Резьба по Идеалу | страница 98



Для того чтобы стать достойным стражем, сифогрантом или хотя бы маститым старцем, человек должен был быть с детства вырван с корнем, с кровью из реально существующей культурной традиции и погружён в новую, радикально отличную, созданную искусственно; но этой новой традиции не существовало нигде, и попытаться создать её на руинах старой могли лишь те люди, которые сами-то были плоть от плоти этой старой традиции и культуры, просто против неё восстали. Первое поколение таких управленцев могло быть и впрямь мотивировано исключительно собственным восстанием; их преемники неизбежно повисали бы в эмоциональной пустоте.

Ставить судьбу будущего в зависимость от успешной переделки природы человека — значит, самому лишать себя будущего.

Европейские утопии — это классические приглашения перемахнуть пропасть в два прыжка.

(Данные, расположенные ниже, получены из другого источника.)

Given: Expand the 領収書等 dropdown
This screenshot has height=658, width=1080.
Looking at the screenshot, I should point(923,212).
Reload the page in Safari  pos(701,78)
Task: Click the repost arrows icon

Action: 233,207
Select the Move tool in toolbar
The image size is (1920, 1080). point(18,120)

В значительной степени именно в силу данного противоречия всякая попытка реализовать такую утопию требовала прямого насилия, вырождалась в прямое насилие и затем неизбежно приобретала характер по меньшей мере драматический. А в итоге приводила, как правило, к результату, противоположному мечте.

И второе.

Внутренний мир управленца, его духовный посыл, его творческая энергия, его личные, индивидуальные этические ориентиры совершенно выпадали из рассмотрения утопистов. Возможно, потому, что ко времени создания самих утопий бюрократия в Европе пребывала в зачаточном состоянии, и конструкторам идеальных обществ казалось, что для выполнения распоряжений вышестоящих нижестоящим достаточно лишь получить эти самые распоряжения, а дальше всё решится само собой. Психология управленца не то что не волновала конструкторов идеальных миров; для них и проблемы-то такой не существовало. Чиновник, его эталонный тип, его переживания и его рутинная работа ни в малейшей степени не были встроены в общую этическую картину положительной социальной перспективы. Управленцу ни в малейшей мере не был предложен его положительный, заманчивый, призывный образ.

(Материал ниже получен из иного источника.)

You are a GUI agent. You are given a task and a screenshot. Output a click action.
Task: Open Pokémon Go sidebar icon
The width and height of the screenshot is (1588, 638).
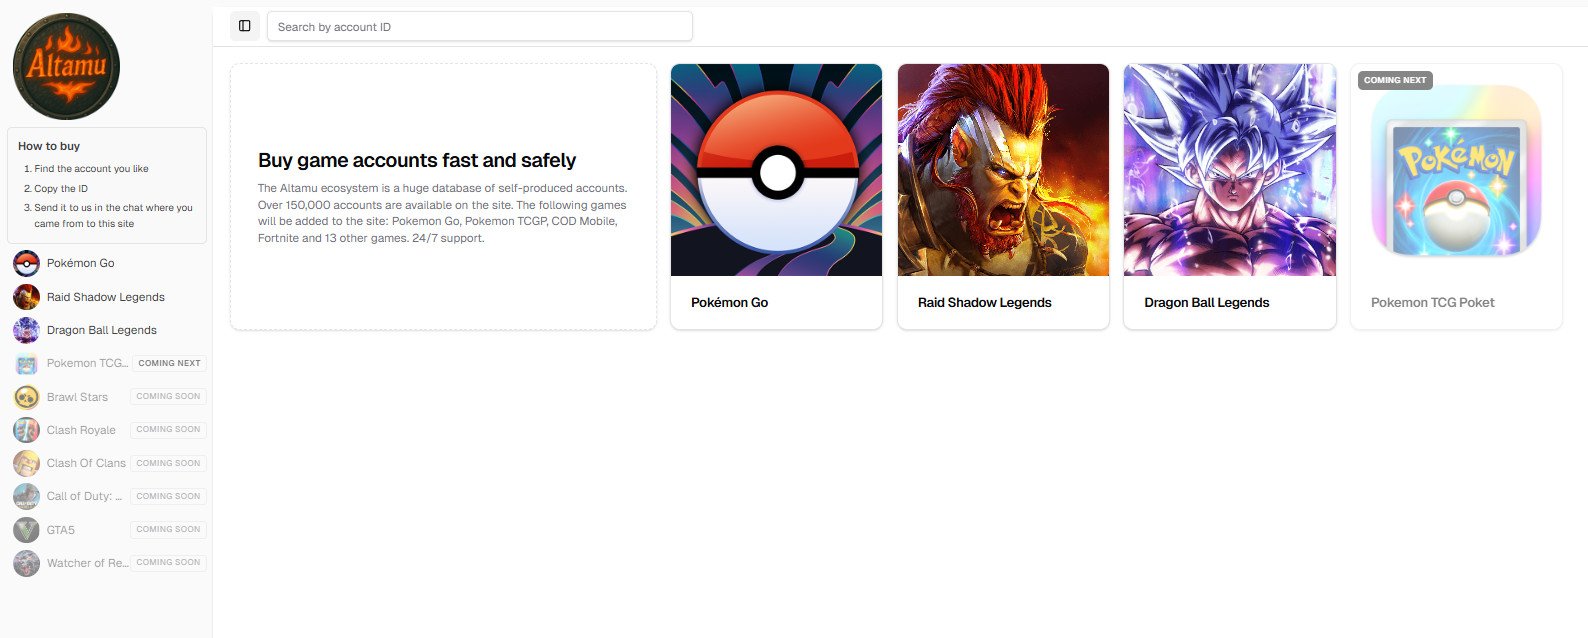point(26,263)
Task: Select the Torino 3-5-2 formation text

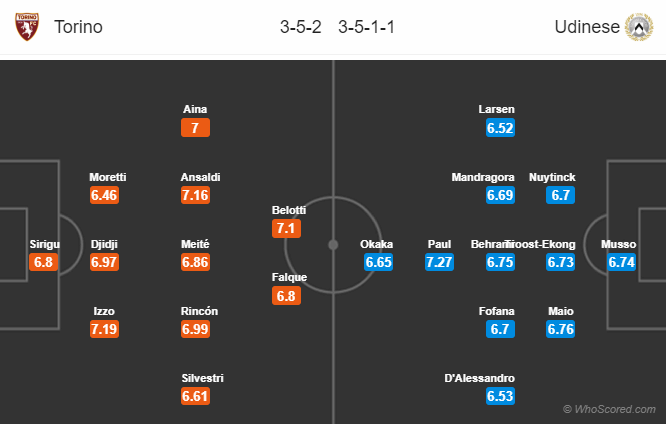Action: click(301, 27)
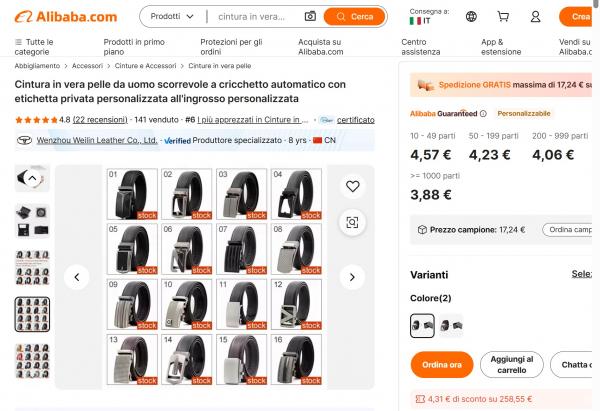600x411 pixels.
Task: Open the Consegna a: IT delivery selector
Action: [428, 16]
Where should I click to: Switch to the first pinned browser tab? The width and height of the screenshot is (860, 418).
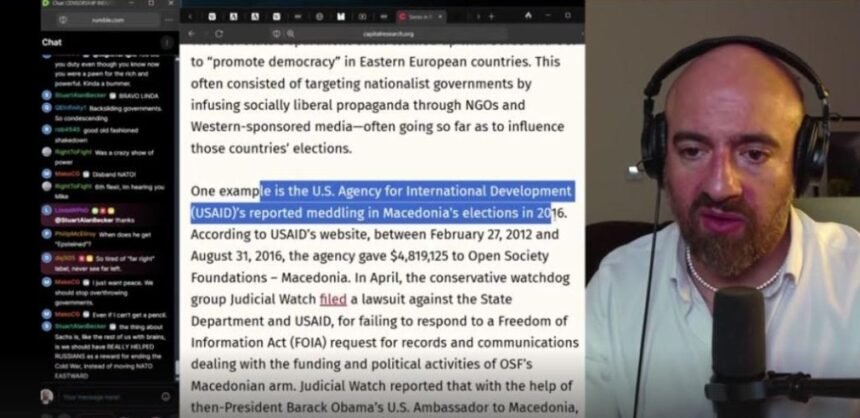212,16
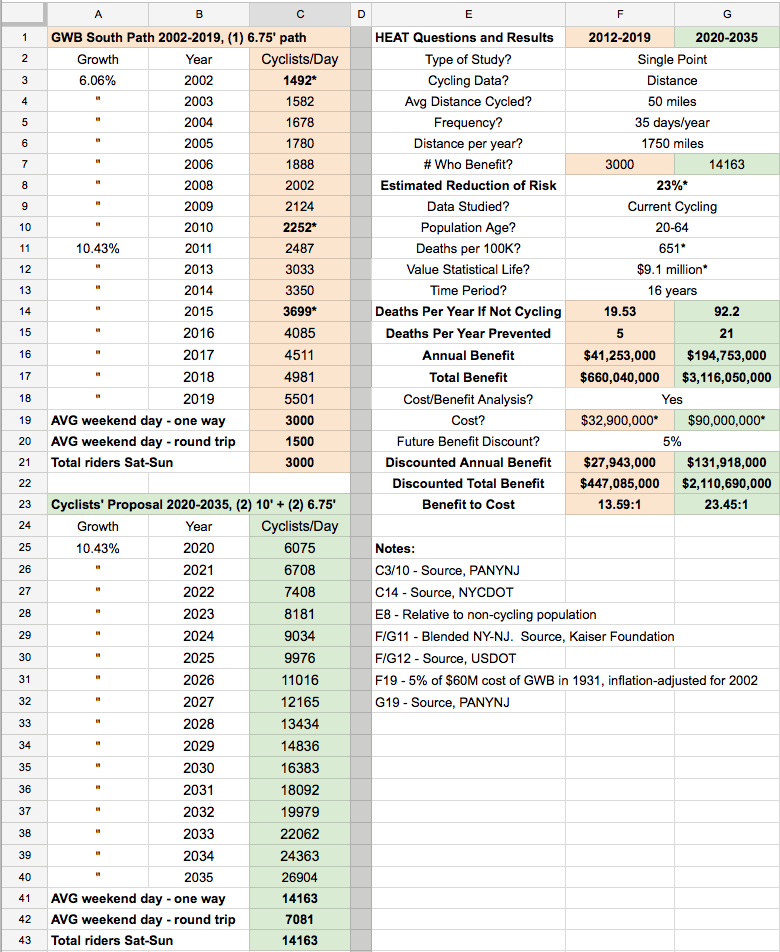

Усложнение системы государственного управления и развитие бюрократии на заре Нового времени свалились на Европу, как снег на голову. В её этической картине мира не было места для кадрового управленца. Идеалисты предшествующих веков не озаботились тем, чтобы предложить управленцу какие-то его собственные, специальные «плохо» и «хорошо». Чиновнику не показали ни манящих его грёз, ни его отвратительных образин. И лишь пробуждение национализма, по времени совпавшее со складыванием первых бюрократий мало-мальски современного типа, частично скомпенсировало этот пробел, кое-как заполнило этот вакуум: штатные бюрократы получили возможность ощутить себя пусть хоть и бледными, но всё же подобиями таких блистательных enfants de la Patrie, как, скажем, гусары. Возможно, это совпадение по времени не случайно; если бы усложняющиеся государственные образования не принялись апеллировать к народным чувствам, не стали бы провозглашать себя прибежищами и детищами живущих в них наций, бюрократу и управленцу, не предложи ему роль патриота, в его новом количестве и качестве просто не для чего оказалось бы работать.